_Goal_
Substitute "label" for every occurrence of "text" in the records below and reproduce them otherwise unchanged, omitting the pictures.

_Extracted information_
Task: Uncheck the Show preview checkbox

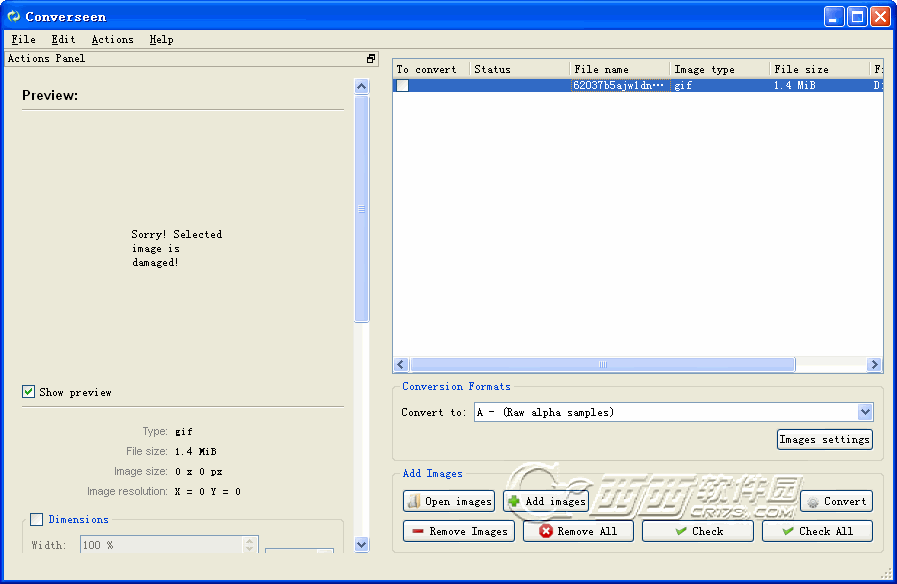Action: click(29, 392)
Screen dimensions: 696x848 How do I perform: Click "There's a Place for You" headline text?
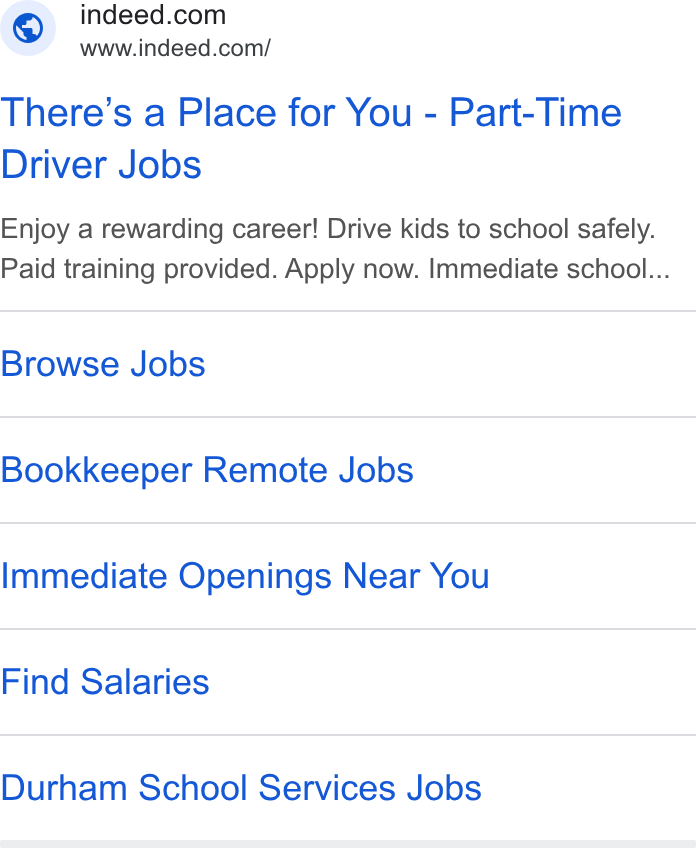pos(206,112)
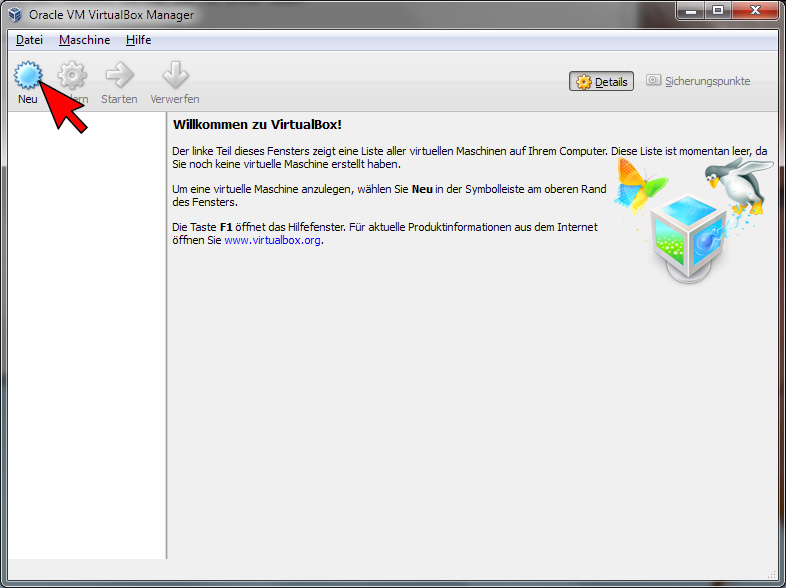Click the VirtualBox app icon in title bar
Image resolution: width=786 pixels, height=588 pixels.
[x=15, y=15]
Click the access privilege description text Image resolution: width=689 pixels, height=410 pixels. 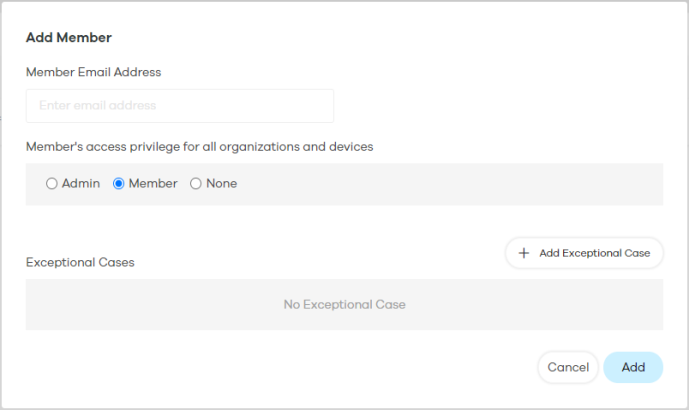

_Worked answer_
Task: Uncheck the Show preview checkbox

Action: click(29, 392)
Screen dimensions: 696x848 How do I perform: Click "There's a Place for You" headline label?
pos(206,112)
Click the VirtualBox app icon in title bar
Image resolution: width=786 pixels, height=588 pixels.
[x=15, y=15]
Click the access privilege description label Image resolution: width=689 pixels, height=410 pixels. 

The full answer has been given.